- **EXTRACT TO READ**:
Don't be "excessive" when helping handicapped people.
The diagram shows how to say "Beijing Welcomes You" in sign language.
Today I happened across a new series of posters on the neighborhood propaganda bulletin boards about etiquette to be observed during the Olympics.  Olympics propaganda is not new to Beijing, nor are paternalistic slogans on how to be a "civilized" citizen, but this new series in particular caught my eye because of one poster with a list of rules for how to act around foreigners.  Always curious to understand more about Chinese behavior towards us Western folk, I stopped to take a closer look.  Most delightful was a list of eight questions Chinese are not to ask us, which if observed, would leave these curious and enthusiastic hosts with essentially nothing with which to make conversation.  Following are some translated excerpts along with photos from some of the posters:

Smile When Communicating with Foreigners

A Smile is Beijing's Best Business Card -- A Smile is the Whole World's Propriety

"Eight Don't-Asks" When Chatting with Foreign Guests

Rules for Interacting with Foreigners
Don't ask about income or expenses, don't ask about age, don't ask about love life or marriage, don't ask about health, don't ask about someone's home or address, don't ask about personal experience, don't ask about religious beliefs or political views, don't ask what someone does.

General Rules for Etiquette with Foreigners

One's manners and bearing, and image should be graceful;
Be neither humble nor haughty, but at ease and self possessed;
Seek commonalities while reserving differences, have reason and integrity;
Adapt to others' customs, respect ethical code;
Abide by agreements, adhere to promises;
Be enthusiastic in moderation, differentiate between insiders and outsiders;
Be appropriately modest, be affirmed in yourself;
Do not ask private questions, respect others' customs;
Ladies first, be gentlemanly;
Seat honored guests on the right, and get along harmoniously.

(The man in the lower-left bubble says: "This is Mr. Peter.")

I'd say the highlight of this translation is the line "differentiate between insiders and outsiders," neiwai youbie.  One online dictionary chose to translate this four-character phrase as "keep inside information from outsiders or foreigners," which I suppose is also a valid interpretation for the more paranoid reader.

Also amusing were some of the guidelines for interacting with handicapped athletes:

Don't say bad things to handicapped people!

Etiquette for Interacting with Handicapped Athletes

  1. You should use polite and standard forms of address for handicapped athletes.

  2. Try to keep as light as you can with handicapped overtones.

  3. Pay attention to how you congratulate handicapped athletes.

- **INFORMATION SHOWN**:

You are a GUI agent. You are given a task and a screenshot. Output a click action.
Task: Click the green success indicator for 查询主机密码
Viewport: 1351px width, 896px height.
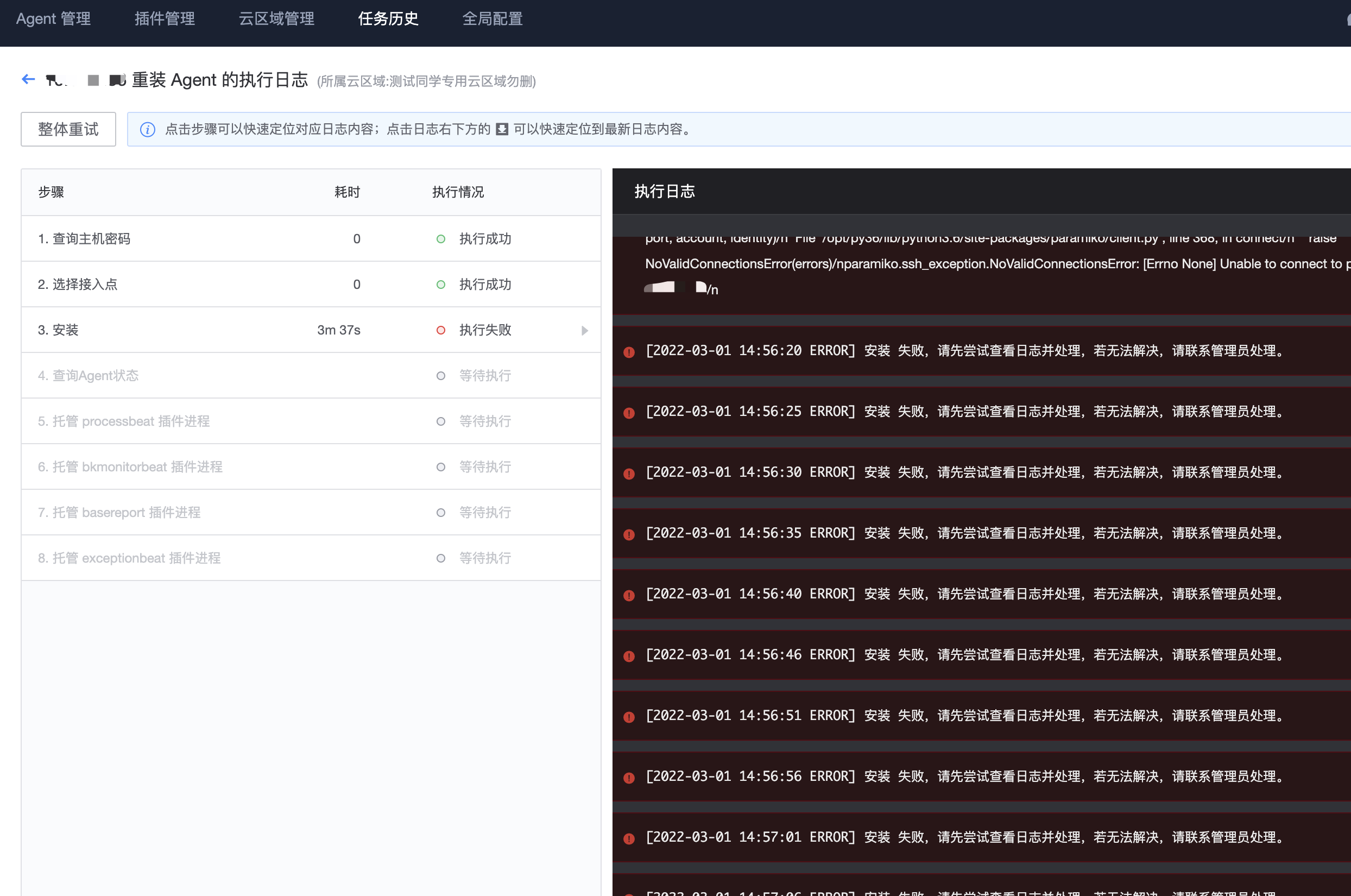(x=440, y=239)
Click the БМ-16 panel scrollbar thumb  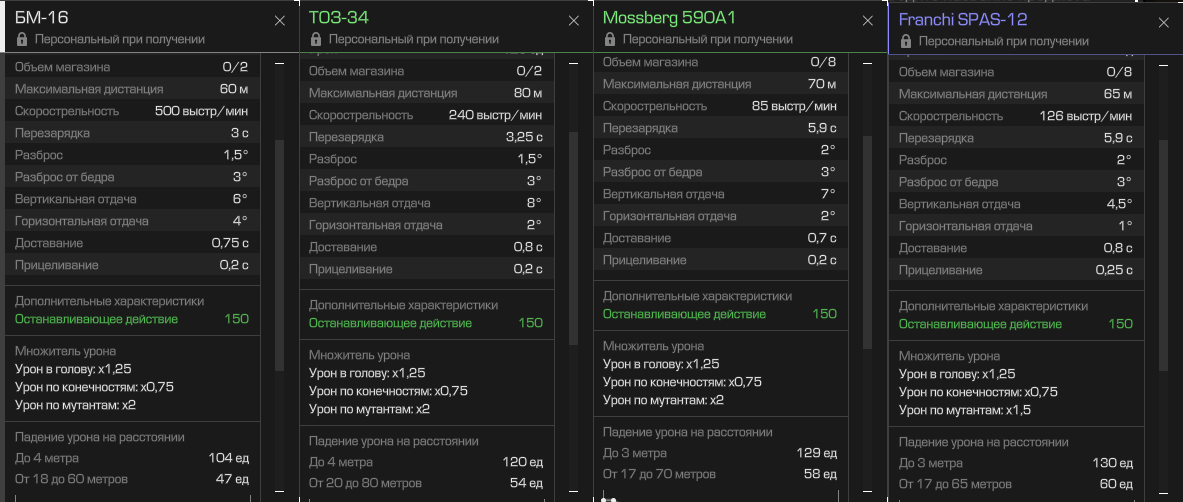coord(279,254)
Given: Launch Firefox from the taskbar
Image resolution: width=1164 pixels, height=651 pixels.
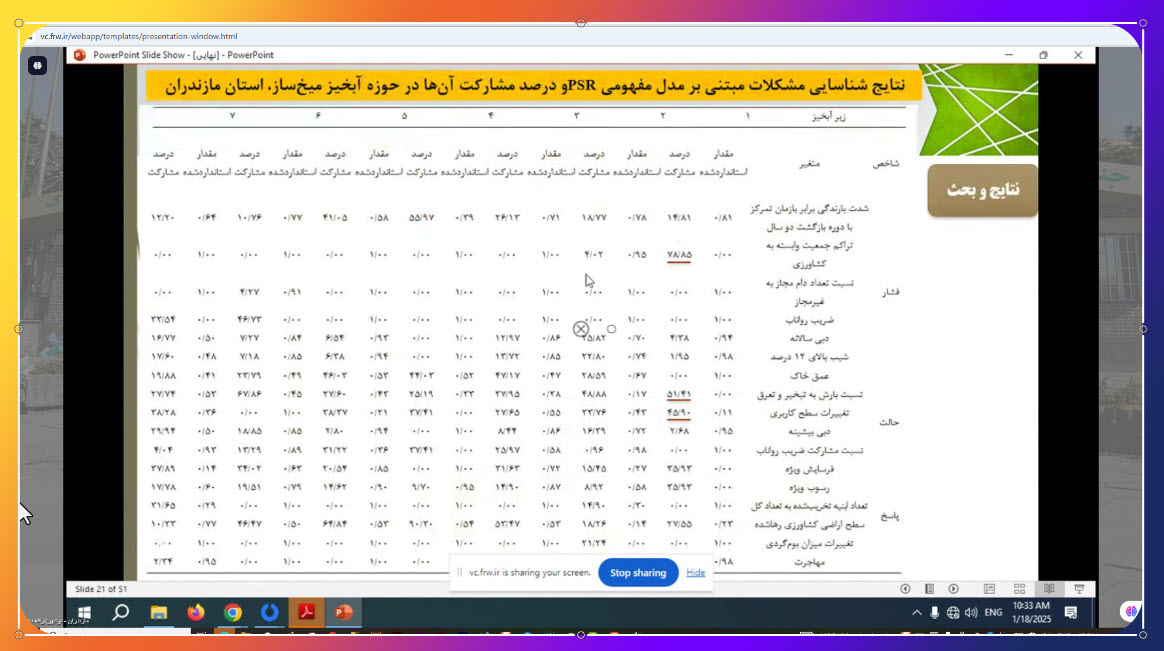Looking at the screenshot, I should click(195, 612).
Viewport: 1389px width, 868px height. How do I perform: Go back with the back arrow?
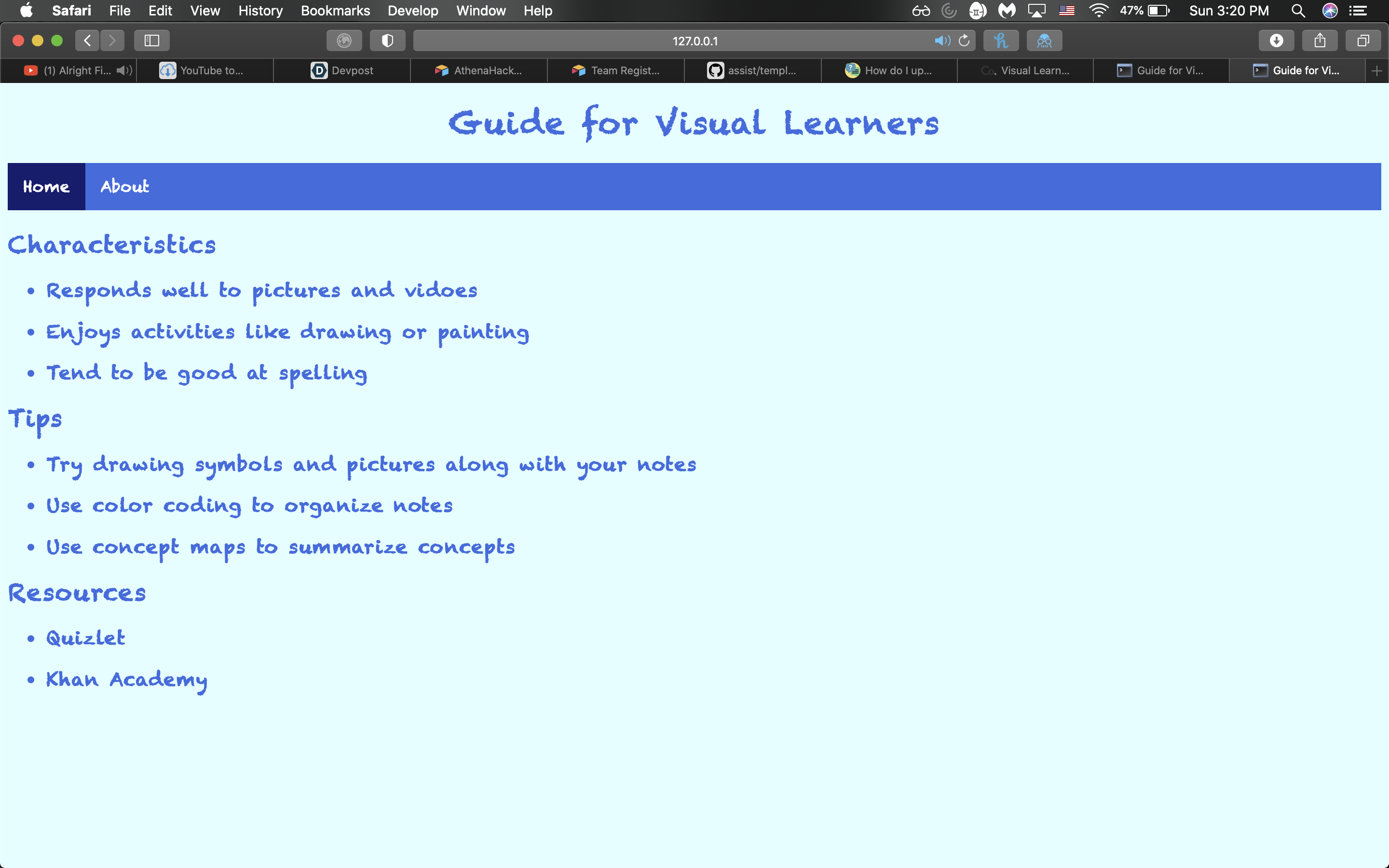coord(87,41)
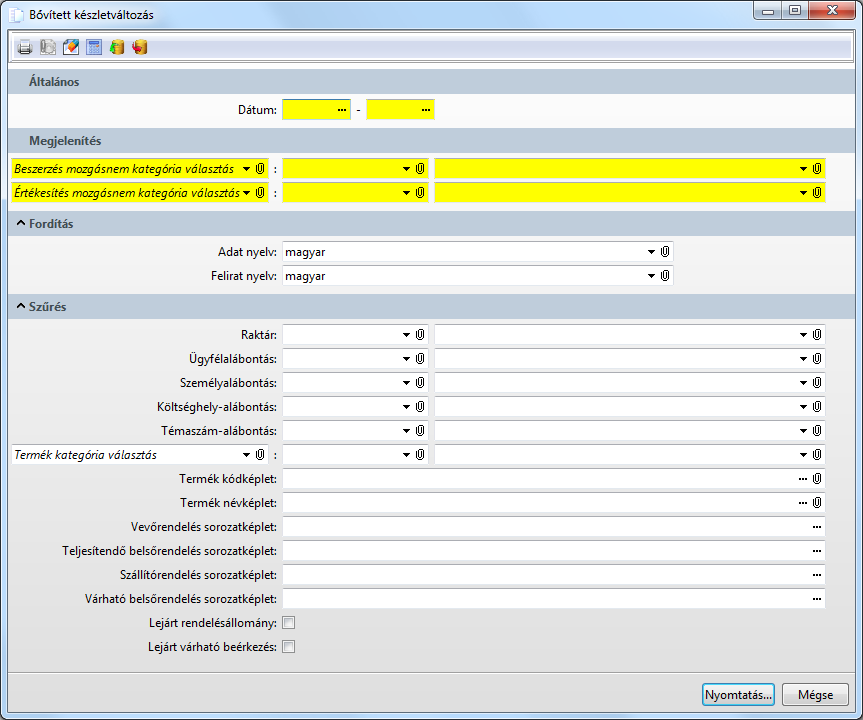Open the calculator toolbar icon

pyautogui.click(x=94, y=47)
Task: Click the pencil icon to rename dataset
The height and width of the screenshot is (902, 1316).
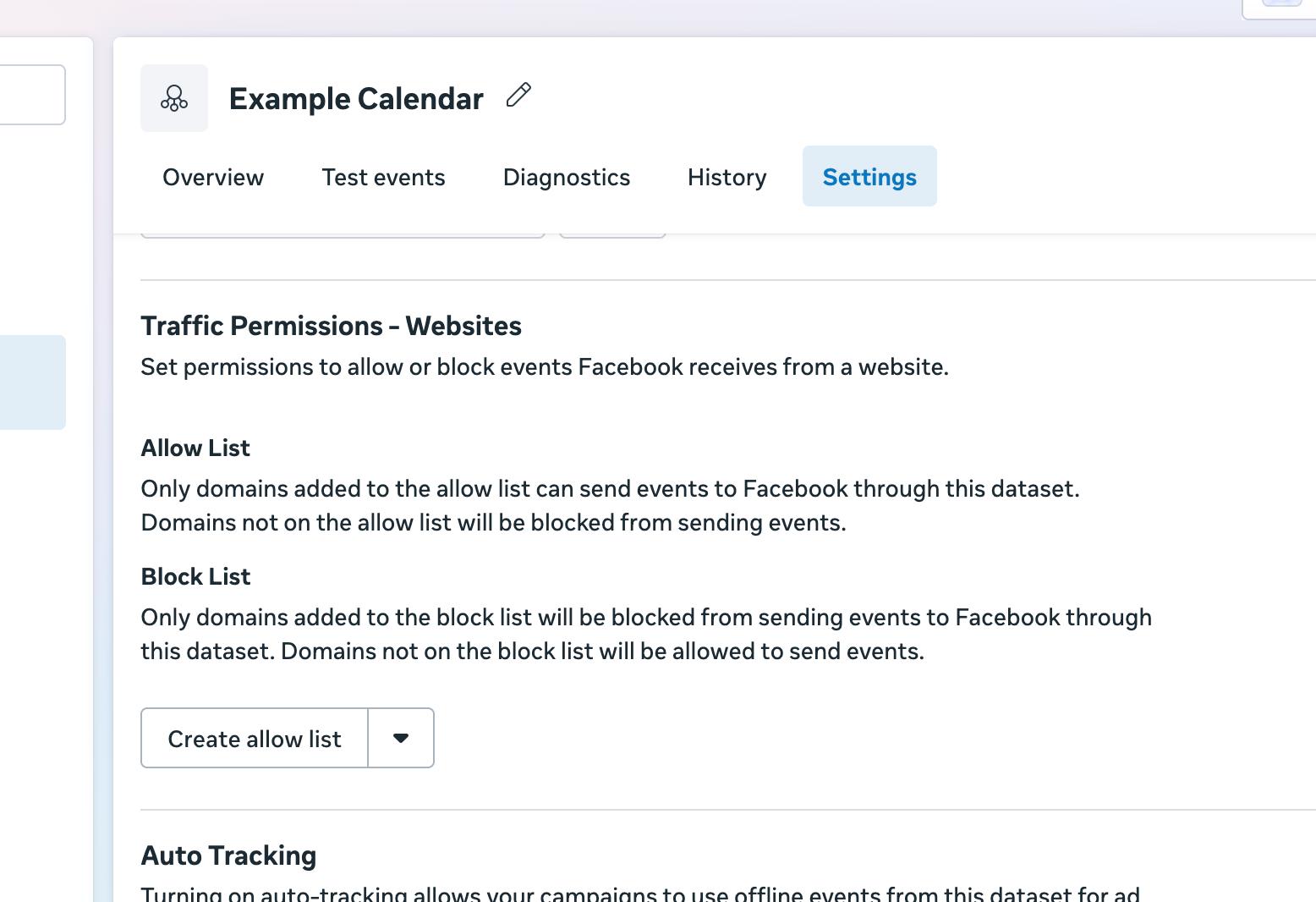Action: click(518, 95)
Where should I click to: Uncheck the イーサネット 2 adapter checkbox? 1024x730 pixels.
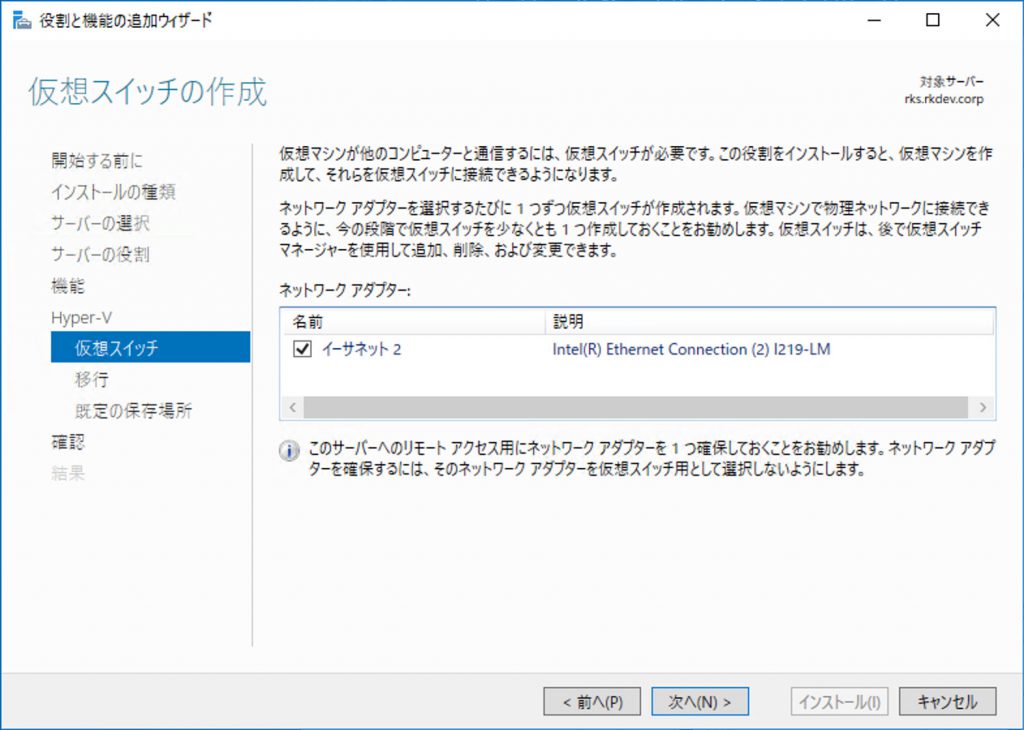pyautogui.click(x=302, y=349)
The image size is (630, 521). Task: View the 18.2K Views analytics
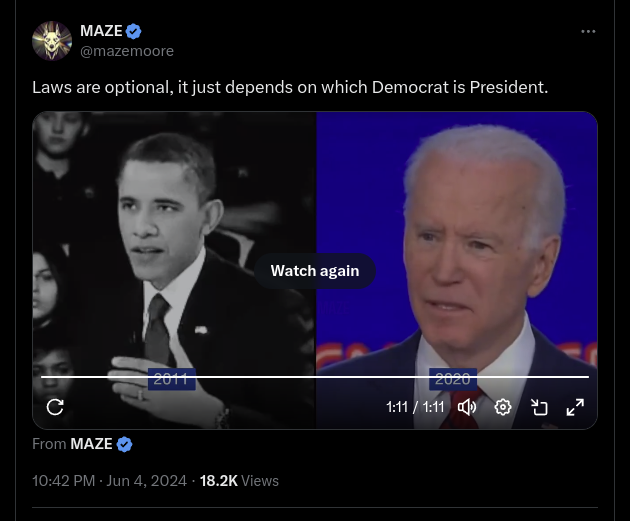[239, 481]
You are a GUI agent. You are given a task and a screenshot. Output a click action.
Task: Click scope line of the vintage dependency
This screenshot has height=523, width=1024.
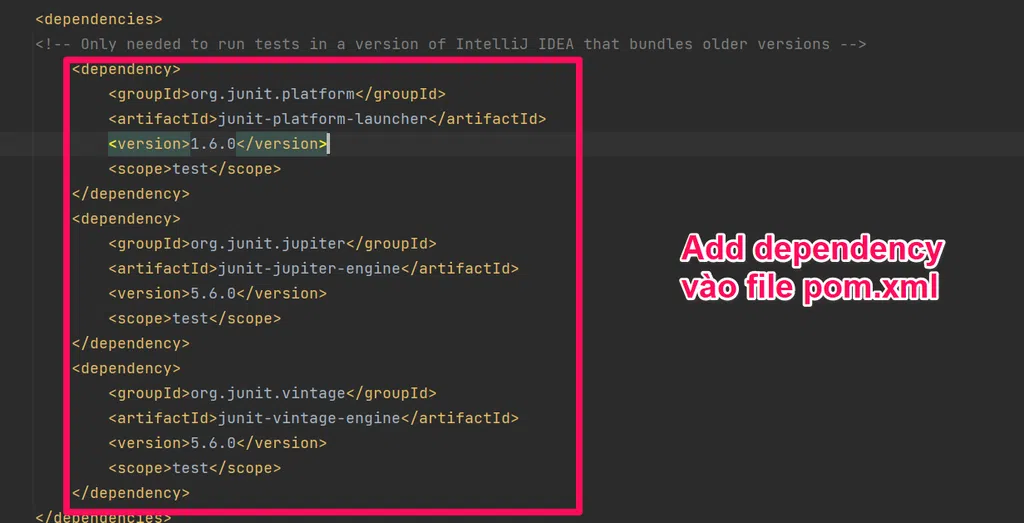[194, 468]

- **EXERCISES TO COMPLETE**:
A – In the piece on Beijing's Olympics etiquette posters, why did the writer find the list of eight questions not to ask foreigners the most delightful part? Answer in one to three sentences.
B – Reproduce the part of the piece on Beijing's Olympics etiquette posters from "Also amusing were" to "for handicapped athletes.".

- **TASK-BY-TASK OUTPUTS**:
A – The writer found it delightful because following the list would leave the curious, enthusiastic Chinese hosts with almost nothing to talk about with foreigners.

B –
Also amusing were some of the guidelines for interacting with handicapped athletes:

Don't say bad things to handicapped people!

Etiquette for Interacting with Handicapped Athletes

  1. You should use polite and standard forms of address for handicapped athletes.